Friday, 20 December 2013

Christmas?'s just a myth!

A 'myth' - but they  celebrate it just the same
I have heard this phrase uttered by seemingly intelligent and well educated people.
The sort of people who would go and view an exhibition of the artefacts and treasures of Tutankhamen, or would watch a television programme on dinosaurs.
They, apparently, have no difficulty in accepting historical facts from thousands of years before the coming of Christ but the goings on in Bethlehem a mere 735,000 days ago, they struggle with.
The Gospels are not viewed from a historical perspective, Roman manuscripts documenting the Palestinian social and political situation, ignored.
Yet they are keen to have their 'happy holiday' vacation and keener still to receive gifts.
They send out Christmas cards, enjoy the carol service from King's College and consume trolley loads of food and drink, for what purpose?
 To celebrate a myth.


  1. "To celebrate a myth."


    To all my friends
    I cannot see
    I'll pray for you
    On bended knee

    On Christmas morn
    At stable's side
    Where Christ the King
    Once did abide.

    Amidst the stench
    Of creatures low
    Yet star above
    Sent down its glow.

    First Sanctuary light
    Bold thing
    A beacon for
    The hidden King.

    And when bad men
    Snuff earthly light
    Stars are born
    To light the night.

    That's why He put the stars
    So much,
    Up in the sky
    Where men can't touch.

    For candled flames
    Men can bring low,
    Sanctuary stars
    Won't lose their glow.

    So at each stable
    Be not forlorn
    If bad men say
    "He was not born!"

    Look up O man
    The sky is flooded...
    With Sanctuary light
    Sanctuary-star studded!

  2. I think *they* are celebrating what perhaps should be called "Winterval". It's nothing to do with Christmas, except that it happens at the same time of the year. Let them celebrate their Winterval, with its singing and feasting and revelling, its snowy scenes and robins and gifts.
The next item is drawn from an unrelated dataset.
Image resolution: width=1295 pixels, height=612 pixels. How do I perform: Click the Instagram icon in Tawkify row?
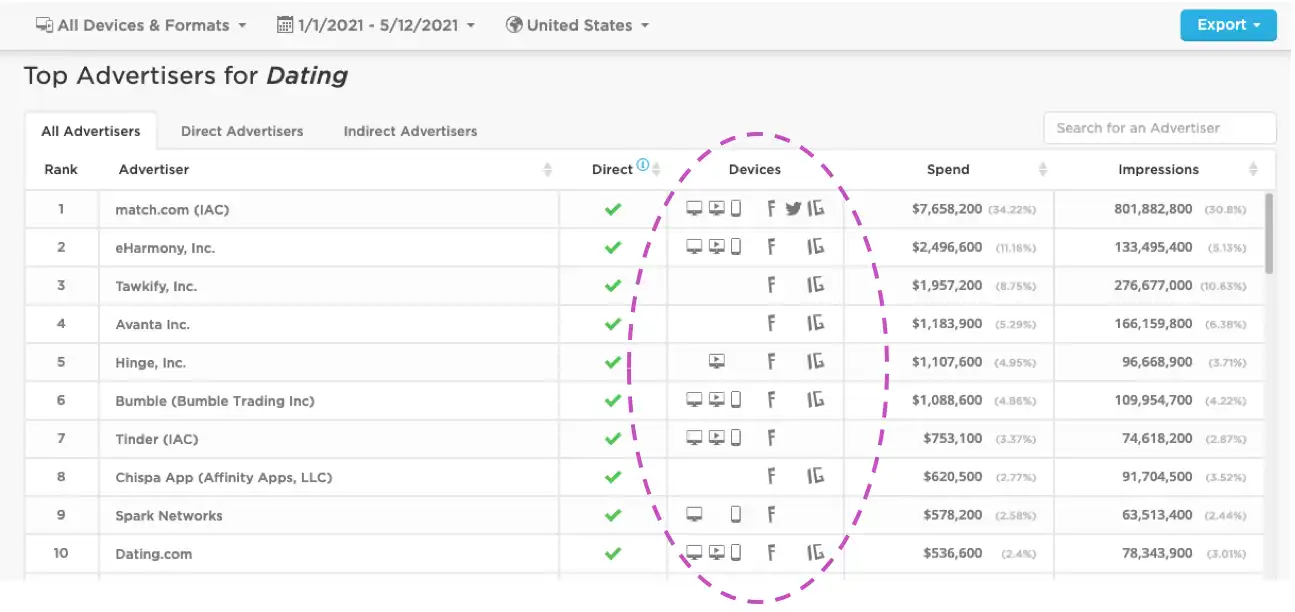click(816, 286)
It's OK. As for me and my house, though, we celebrate Christmas, Jesus Christ's birthday, on 25 December each year, with prayer and thanksgiving, feasting and gifts and sending cards, much the same as *they* do, but in celebration os Something quite different.
    Ian in England

    1. Ian, you are right but there are also those who acknowledge Christmas as a sort of Christian folk tale and that is so very sad.

  3. ...*of

    Ian in England, again

  4. Ian pretty much sums up what I was thinking on the way home from work tonight — call it Winterval, or Saturnalia, or Festivus, whatever they're all celebrating isn't Christmas but a pale shadow that merely shares a spot on the calendar.

    1. Tony, it is just so tragic that they accept the secular aspects but sidestep the real meaning. Good to hear from you.